When is shoulder pain considered chronic?

In orthopaedics, pain is characterised as acute when it lasts from a few days to 3–4 weeks (usually after an injury or sudden inflammation). Pain is considered chronic when it persists, with small remissions and exacerbations, for a period longer than 3 to 6 months. Chronic pain indicates permanent structural damage (e.g. arthritis or an unhealed tendon tear) that can no longer heal on its own.

Is it normal for the shoulder to hurt only in specific movements?
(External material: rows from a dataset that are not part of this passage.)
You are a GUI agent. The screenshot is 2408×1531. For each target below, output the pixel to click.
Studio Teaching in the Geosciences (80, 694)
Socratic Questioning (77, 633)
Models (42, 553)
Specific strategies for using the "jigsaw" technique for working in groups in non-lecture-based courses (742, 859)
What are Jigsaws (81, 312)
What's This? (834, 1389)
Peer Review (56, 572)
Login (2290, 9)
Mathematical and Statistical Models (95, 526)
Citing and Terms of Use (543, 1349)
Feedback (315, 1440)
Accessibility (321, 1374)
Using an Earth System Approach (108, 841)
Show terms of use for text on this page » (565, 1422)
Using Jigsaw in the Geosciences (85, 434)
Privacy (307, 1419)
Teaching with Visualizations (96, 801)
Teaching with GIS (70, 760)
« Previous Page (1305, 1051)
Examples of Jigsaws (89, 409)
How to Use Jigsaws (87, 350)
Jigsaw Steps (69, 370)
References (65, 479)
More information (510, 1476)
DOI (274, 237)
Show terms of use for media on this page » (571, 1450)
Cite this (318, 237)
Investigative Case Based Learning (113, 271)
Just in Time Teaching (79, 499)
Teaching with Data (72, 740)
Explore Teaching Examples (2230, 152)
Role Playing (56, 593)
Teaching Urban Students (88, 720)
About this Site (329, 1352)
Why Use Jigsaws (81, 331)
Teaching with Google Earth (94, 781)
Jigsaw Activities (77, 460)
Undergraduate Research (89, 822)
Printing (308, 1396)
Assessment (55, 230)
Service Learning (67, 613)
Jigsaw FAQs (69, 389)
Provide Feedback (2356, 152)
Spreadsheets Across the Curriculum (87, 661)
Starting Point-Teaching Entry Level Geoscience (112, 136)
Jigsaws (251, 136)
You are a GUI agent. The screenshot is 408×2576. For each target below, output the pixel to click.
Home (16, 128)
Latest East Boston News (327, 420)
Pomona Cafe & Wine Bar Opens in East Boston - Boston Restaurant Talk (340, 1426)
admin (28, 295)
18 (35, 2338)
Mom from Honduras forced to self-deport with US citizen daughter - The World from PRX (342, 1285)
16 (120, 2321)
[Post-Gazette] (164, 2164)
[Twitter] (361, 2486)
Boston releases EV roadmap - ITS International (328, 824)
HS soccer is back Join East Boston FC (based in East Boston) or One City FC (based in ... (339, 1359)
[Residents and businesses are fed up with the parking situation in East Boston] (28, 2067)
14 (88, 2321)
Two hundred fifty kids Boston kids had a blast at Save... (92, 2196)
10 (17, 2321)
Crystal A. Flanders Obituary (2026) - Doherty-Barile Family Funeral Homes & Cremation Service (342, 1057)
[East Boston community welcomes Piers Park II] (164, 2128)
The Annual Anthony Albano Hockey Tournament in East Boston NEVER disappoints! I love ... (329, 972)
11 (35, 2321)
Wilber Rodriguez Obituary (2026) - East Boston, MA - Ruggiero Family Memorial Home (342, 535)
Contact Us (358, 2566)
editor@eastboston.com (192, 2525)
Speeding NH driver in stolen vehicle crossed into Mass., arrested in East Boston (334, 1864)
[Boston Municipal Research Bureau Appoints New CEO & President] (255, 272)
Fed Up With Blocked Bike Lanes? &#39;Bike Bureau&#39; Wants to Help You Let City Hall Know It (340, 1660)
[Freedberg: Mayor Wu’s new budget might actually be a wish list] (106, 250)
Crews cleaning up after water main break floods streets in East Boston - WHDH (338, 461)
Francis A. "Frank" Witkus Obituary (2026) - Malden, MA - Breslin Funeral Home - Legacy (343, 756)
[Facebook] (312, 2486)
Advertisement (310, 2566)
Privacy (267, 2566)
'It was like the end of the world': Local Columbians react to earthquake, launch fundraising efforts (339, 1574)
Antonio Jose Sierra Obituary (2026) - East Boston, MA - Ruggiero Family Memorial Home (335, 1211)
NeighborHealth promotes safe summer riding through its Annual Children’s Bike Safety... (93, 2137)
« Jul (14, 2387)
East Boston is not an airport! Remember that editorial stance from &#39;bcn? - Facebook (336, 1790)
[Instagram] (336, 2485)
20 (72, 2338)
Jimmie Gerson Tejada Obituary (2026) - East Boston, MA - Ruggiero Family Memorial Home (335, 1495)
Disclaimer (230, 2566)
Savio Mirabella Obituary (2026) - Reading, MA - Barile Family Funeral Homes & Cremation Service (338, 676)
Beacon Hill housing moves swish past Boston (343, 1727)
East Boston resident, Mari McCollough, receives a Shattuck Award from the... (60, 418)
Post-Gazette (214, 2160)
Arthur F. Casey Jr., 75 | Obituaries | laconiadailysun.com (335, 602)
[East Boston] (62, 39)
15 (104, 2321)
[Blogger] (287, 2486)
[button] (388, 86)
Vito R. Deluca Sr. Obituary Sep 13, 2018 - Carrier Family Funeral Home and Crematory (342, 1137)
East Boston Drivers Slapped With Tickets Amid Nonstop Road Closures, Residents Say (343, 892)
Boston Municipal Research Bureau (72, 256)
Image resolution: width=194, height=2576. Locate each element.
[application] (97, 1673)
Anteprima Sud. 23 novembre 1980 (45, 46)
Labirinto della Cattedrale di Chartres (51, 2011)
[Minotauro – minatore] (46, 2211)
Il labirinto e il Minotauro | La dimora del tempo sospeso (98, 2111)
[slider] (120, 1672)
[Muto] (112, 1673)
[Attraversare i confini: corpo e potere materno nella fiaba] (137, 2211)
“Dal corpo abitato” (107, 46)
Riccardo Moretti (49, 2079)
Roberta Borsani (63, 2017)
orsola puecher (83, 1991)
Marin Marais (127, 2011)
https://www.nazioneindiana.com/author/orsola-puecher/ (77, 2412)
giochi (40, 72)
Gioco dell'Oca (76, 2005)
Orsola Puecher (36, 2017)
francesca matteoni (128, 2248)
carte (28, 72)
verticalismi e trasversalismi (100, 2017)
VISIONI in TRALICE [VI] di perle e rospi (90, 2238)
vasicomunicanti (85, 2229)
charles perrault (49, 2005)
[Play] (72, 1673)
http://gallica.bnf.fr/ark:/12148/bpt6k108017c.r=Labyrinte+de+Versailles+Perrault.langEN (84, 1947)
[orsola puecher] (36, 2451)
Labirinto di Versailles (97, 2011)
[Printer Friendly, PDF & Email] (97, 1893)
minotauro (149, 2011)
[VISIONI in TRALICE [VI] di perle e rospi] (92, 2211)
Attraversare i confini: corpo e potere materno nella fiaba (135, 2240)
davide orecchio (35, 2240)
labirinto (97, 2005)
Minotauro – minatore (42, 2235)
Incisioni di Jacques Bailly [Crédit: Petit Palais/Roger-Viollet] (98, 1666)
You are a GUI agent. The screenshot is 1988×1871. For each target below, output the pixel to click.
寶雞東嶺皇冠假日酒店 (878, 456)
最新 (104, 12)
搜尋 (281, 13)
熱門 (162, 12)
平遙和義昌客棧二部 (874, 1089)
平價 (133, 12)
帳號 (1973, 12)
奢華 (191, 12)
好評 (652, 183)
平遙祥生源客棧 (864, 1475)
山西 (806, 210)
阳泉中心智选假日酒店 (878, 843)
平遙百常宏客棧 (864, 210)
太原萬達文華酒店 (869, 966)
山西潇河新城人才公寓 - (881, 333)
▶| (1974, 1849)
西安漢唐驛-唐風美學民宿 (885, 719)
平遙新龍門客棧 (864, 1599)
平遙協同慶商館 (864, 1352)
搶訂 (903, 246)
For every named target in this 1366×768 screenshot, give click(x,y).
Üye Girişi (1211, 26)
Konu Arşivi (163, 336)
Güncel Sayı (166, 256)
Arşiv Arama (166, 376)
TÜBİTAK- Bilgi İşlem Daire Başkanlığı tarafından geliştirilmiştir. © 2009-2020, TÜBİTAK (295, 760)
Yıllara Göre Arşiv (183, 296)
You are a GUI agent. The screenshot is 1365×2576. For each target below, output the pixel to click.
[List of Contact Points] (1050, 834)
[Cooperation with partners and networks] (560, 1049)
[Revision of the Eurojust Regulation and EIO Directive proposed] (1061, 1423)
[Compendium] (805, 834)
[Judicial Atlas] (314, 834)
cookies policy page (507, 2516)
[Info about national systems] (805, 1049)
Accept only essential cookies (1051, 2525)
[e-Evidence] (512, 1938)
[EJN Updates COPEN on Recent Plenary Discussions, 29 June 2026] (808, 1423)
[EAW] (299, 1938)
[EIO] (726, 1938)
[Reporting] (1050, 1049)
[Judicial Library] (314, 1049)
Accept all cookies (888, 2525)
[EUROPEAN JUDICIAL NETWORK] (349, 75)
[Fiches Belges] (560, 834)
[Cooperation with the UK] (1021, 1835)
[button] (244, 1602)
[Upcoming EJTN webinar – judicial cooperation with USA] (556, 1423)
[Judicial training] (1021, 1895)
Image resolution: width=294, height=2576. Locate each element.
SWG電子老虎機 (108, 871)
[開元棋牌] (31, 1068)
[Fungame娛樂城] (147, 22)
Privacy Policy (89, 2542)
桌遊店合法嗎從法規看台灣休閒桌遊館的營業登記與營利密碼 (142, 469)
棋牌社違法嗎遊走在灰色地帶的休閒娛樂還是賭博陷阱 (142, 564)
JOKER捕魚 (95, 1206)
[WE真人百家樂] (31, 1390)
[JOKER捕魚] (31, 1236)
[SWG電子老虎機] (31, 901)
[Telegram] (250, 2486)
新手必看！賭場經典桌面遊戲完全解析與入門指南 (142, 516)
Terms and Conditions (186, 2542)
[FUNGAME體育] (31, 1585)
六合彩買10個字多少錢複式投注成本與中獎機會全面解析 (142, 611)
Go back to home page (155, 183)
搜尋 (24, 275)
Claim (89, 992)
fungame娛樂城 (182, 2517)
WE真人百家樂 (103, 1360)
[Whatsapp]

Yes, it is absolutely a characteristic feature of mechanical problems. If you hurt when lifting the arm to the side between 60 and 120 degrees (the painful arc), the diagnosis is directed towards impingement syndrome. If you hurt when you put your hand behind your back (e.g. to tie an apron), the problem is often located in the subscapularis tendon or in a beginning frozen shoulder. This specialisation of pain greatly assists clinical diagnosis.

Can shoulder pain appear without any preceding injury?

Of course. The majority of cases I examine daily do not concern patients who have fallen or hit themselves. Conditions such as osteoarthritis (wear of the cartilage), calcific tendinitis (formation of calcium deposits from cellular change), idiopathic frozen shoulder, and degenerative tearing of the tendons due to age, develop spontaneously, insidiously, and gradually “out of nowhere”.

Is there a relationship between shoulder pain and sleep?

The relationship is huge and extremely diagnostic. Gravity and the change of blood flow during lying down increase the pressure on the inflamed tissues of the shoulder. The distressing nocturnal pain, the patient’s inability to sleep on their side, and the frequent waking during the night, is perhaps the strongest clinical indication for a severe tear in the rotator cuff or active adhesive capsulitis.

What is the “click” (sound) I hear when I move my shoulder, is it dangerous?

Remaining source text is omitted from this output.